Abstract
There is good evidence that compounds modulating the endocannabinoid (eCB) system, such as inhibitors of the synthetic and catabolic enzymes or the target CB receptors themselves, affect the proliferation and/or invasivity of prostate cancer cells (see e.g. Nithipatikom et al., Cancer Res 64 [2004] 8826-8830; Nomura et al. Chem Biol 18 [2011] 846-856). However, most studies utilise cells cultured under optimal conditions without consideration of the tumour microenvironment. In the present study, we investigated the effects of two factors known to be in the tumour environment, namely the cytokine interleukin-6 (IL-6) and lactic acid (Hammacher et al. Int J Biochem Cell Biol 37 [2005] 442-450; Sauvant et al. Int J Cancer 123 [2008] 2532-2542) upon the eCB system in prostate cancer cells.

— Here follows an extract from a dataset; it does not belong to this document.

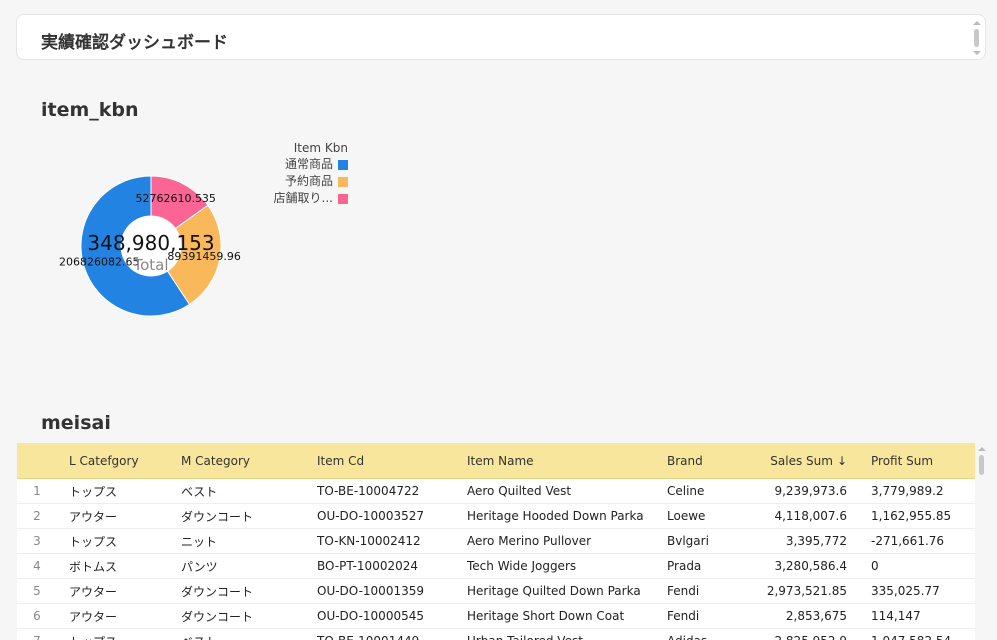 The width and height of the screenshot is (997, 640). What do you see at coordinates (802, 460) in the screenshot?
I see `column-header-label: Sales Sum` at bounding box center [802, 460].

Rat AT1 prostate cancer cells were cultured in 12 well plates. After 6 h, medium was replaced by serum-free medium and 12 h later, by Krebs-Ringer-HEPES bicarbonate buffer containing 0 or 40 mM lactic acid (set to pH 7.4 and 6.6, respectively, with KCl concentrations of 3.6 and 0 mM, respectively), and 0, 25 or 100 ng/ml IL-6. After 3 h, cells were collected for qPCR, with three housekeeper genes (RPL19, RPS12 and PSMC4) used to standardise the data. The lysates were shown to express Il6r at the mRNA level.
Eleven genes involved in eCB signaling were measured (Dgla, Dglb, Cnr1, Cnr2, Napepld, Faah, Naaa, Mgll, Abhd6, Abhd12 and Ptgs2). With the exception of Abhd6, where an approximately 30% reduction in mRNA was seen, none of the levels were significantly affected by the IL-6 treatment. Lactic acid treatment doubled the mRNA expression of Dgla and halved the expression of Cnr2.
It is concluded that under the influence of factors known to be in the tumour microenvironment, changes in the components of the eCB signaling system are seen at the mRNA level. This underlines the importance of investigating the therapeutic potential of compounds affecting this system using cells cultured under more "tumour-realistic" conditions.